A Facebook meme said it all: “I hate it when I open the cupboard to find something to eat and all I see are ingredients.”
Do you find yourself reaching for prepackaged or frozen food just because it’s quick and easy? Does your car seem to have an autopilot that goes straight to the closest drive-through after a long day at work?
Lots of people don’t give healthy cooking a chance because they assume it will take too much time or it’s too hard. But it’s possible to prepare fresh and nutritious meals that are simple, delicious and even fast! Here are 5 time-saving tips to get you started.
1. REACH FOR SOME BEANS. Keep low-sodium canned beans on hand.
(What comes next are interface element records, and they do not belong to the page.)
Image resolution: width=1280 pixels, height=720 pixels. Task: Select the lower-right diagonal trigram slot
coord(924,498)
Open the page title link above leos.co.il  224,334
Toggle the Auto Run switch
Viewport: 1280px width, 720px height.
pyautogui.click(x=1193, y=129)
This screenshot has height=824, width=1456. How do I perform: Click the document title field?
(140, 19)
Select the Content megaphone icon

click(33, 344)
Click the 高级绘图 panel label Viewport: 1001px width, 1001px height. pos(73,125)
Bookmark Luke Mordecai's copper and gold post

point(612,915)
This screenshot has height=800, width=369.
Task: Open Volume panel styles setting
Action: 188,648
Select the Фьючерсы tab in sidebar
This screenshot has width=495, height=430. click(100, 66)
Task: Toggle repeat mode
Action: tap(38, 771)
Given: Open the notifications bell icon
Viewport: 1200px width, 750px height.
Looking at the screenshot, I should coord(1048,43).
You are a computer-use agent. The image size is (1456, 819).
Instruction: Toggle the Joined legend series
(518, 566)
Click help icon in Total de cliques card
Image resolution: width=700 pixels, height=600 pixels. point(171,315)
Drain and rinse them and add them to a green salad to make it more filling. Or mix in a little seasoning, along with some chopped onions or diced tomatoes with the beans, warm them on the stovetop–and you’ll have a delicious pot of beans in less than 5 minutes.
2. READY-SET-PREP! Once or twice a week, schedule a small block of time to prep food for the next few days. Chop veggies, wash fruit, pack up some nuts for a healthy lunch, so there’s always something ready to go.
3. BATCH IT. Once a week, cook a large batch of whole grains, such as brown rice or quinoa that you can serve with meals throughout the week. Or try precooked instant varieties, such as brown rice packets that can be cooked in the microwave in 90 seconds. For health benefits, be sure to choose whole-grain options (e.g. brown rice instead of white rice).
4. GRAB SOME REAL FAST FOOD. Raw fruits and vegetables were the original “fast food.” Incorporate them into your diet as often as possible. A banana? It couldn’t get any easier–it even has its own go-to packaging!
5. LOOK IN THE FREEZER. Keep a stash of your family’s favorite frozen vegetables. Since the veggies in the freezer section have been flash frozen, they are just as fresh as what is available in the produce section–plus they don’t require the rinsing and prepping that fresh produce does.